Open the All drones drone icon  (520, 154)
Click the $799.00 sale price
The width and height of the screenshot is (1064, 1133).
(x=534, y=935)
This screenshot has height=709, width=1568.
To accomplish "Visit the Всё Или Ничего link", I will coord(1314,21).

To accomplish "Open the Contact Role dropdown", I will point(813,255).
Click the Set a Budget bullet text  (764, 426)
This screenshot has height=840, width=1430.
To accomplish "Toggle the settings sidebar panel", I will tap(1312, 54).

• Directive
Find each line above that contains the word "width", matching case exactly, and copy those lines out in full.

• Exercise result
The width and height of the screenshot is (1064, 1133).
This screenshot has height=709, width=1568.
This screenshot has height=840, width=1430.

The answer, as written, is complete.